▶ TASK DETAILS:
Turn the items below into a numbered list, dropping any blank lines.

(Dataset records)
......
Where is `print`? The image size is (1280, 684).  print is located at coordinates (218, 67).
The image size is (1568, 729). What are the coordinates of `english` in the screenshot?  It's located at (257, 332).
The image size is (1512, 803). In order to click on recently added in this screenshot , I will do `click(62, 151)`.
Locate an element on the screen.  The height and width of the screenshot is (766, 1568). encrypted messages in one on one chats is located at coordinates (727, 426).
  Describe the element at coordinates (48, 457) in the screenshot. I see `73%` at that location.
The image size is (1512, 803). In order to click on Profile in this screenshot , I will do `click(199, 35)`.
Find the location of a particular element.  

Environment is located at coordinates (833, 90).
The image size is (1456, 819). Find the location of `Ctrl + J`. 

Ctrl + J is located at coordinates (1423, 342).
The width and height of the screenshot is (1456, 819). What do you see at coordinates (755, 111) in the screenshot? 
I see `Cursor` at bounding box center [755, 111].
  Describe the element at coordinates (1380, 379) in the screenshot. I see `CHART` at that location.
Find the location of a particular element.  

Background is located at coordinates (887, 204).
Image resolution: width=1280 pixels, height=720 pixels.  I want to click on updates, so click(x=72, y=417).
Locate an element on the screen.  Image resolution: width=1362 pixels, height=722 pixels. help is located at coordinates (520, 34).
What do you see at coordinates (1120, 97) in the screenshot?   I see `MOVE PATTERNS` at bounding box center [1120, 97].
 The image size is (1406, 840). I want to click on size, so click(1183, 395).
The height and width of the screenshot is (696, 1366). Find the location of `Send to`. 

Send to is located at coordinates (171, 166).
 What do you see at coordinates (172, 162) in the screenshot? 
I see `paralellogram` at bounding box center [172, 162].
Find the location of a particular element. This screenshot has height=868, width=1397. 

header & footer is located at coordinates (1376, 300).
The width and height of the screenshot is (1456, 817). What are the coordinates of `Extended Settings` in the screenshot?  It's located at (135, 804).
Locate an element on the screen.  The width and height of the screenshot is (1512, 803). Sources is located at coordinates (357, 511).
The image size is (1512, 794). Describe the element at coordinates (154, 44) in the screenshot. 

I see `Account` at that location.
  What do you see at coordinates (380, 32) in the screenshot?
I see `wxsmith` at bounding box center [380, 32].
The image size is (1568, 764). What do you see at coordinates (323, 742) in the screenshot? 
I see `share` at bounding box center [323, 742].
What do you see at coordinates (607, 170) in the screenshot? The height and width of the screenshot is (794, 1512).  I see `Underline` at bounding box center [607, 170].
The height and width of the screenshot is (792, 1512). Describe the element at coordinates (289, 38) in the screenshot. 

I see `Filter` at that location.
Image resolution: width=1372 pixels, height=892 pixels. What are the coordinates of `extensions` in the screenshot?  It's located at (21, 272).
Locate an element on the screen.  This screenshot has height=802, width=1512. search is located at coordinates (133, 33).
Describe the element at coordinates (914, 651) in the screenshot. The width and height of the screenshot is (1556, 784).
......
▶ SOLUTION TO THE EXERCISE:
1. Where is `print`? The image size is (1280, 684).  print is located at coordinates (218, 67).
2. The image size is (1568, 729). What are the coordinates of `english` in the screenshot?  It's located at (257, 332).
3. The image size is (1512, 803). In order to click on recently added in this screenshot , I will do `click(62, 151)`.
4. Locate an element on the screen.  The height and width of the screenshot is (766, 1568). encrypted messages in one on one chats is located at coordinates (727, 426).
5.   Describe the element at coordinates (48, 457) in the screenshot. I see `73%` at that location.
6. The image size is (1512, 803). In order to click on Profile in this screenshot , I will do `click(199, 35)`.
7. Find the location of a particular element.  
8. Environment is located at coordinates (833, 90).
9. The image size is (1456, 819). Find the location of `Ctrl + J`. 
10. Ctrl + J is located at coordinates (1423, 342).
11. The width and height of the screenshot is (1456, 819). What do you see at coordinates (755, 111) in the screenshot? 
12. I see `Cursor` at bounding box center [755, 111].
13.   Describe the element at coordinates (1380, 379) in the screenshot. I see `CHART` at that location.
14. Find the location of a particular element.  
15. Background is located at coordinates (887, 204).
16. Image resolution: width=1280 pixels, height=720 pixels.  I want to click on updates, so click(x=72, y=417).
17. Locate an element on the screen.  Image resolution: width=1362 pixels, height=722 pixels. help is located at coordinates (520, 34).
18. What do you see at coordinates (1120, 97) in the screenshot?   I see `MOVE PATTERNS` at bounding box center [1120, 97].
19.  The image size is (1406, 840). I want to click on size, so click(1183, 395).
20. The height and width of the screenshot is (696, 1366). Find the location of `Send to`. 
21. Send to is located at coordinates (171, 166).
22.  What do you see at coordinates (172, 162) in the screenshot? 
23. I see `paralellogram` at bounding box center [172, 162].
24. Find the location of a particular element. This screenshot has height=868, width=1397. 
25. header & footer is located at coordinates (1376, 300).
26. The width and height of the screenshot is (1456, 817). What are the coordinates of `Extended Settings` in the screenshot?  It's located at (135, 804).
27. Locate an element on the screen.  The width and height of the screenshot is (1512, 803). Sources is located at coordinates (357, 511).
28. The image size is (1512, 794). Describe the element at coordinates (154, 44) in the screenshot. 
29. I see `Account` at that location.
30.   What do you see at coordinates (380, 32) in the screenshot?
31. I see `wxsmith` at bounding box center [380, 32].
32. The image size is (1568, 764). What do you see at coordinates (323, 742) in the screenshot? 
33. I see `share` at bounding box center [323, 742].
34. What do you see at coordinates (607, 170) in the screenshot? The height and width of the screenshot is (794, 1512).  I see `Underline` at bounding box center [607, 170].
35. The height and width of the screenshot is (792, 1512). Describe the element at coordinates (289, 38) in the screenshot. 
36. I see `Filter` at that location.
37. Image resolution: width=1372 pixels, height=892 pixels. What are the coordinates of `extensions` in the screenshot?  It's located at (21, 272).
38. Locate an element on the screen.  This screenshot has height=802, width=1512. search is located at coordinates (133, 33).
39. Describe the element at coordinates (914, 651) in the screenshot. The width and height of the screenshot is (1556, 784).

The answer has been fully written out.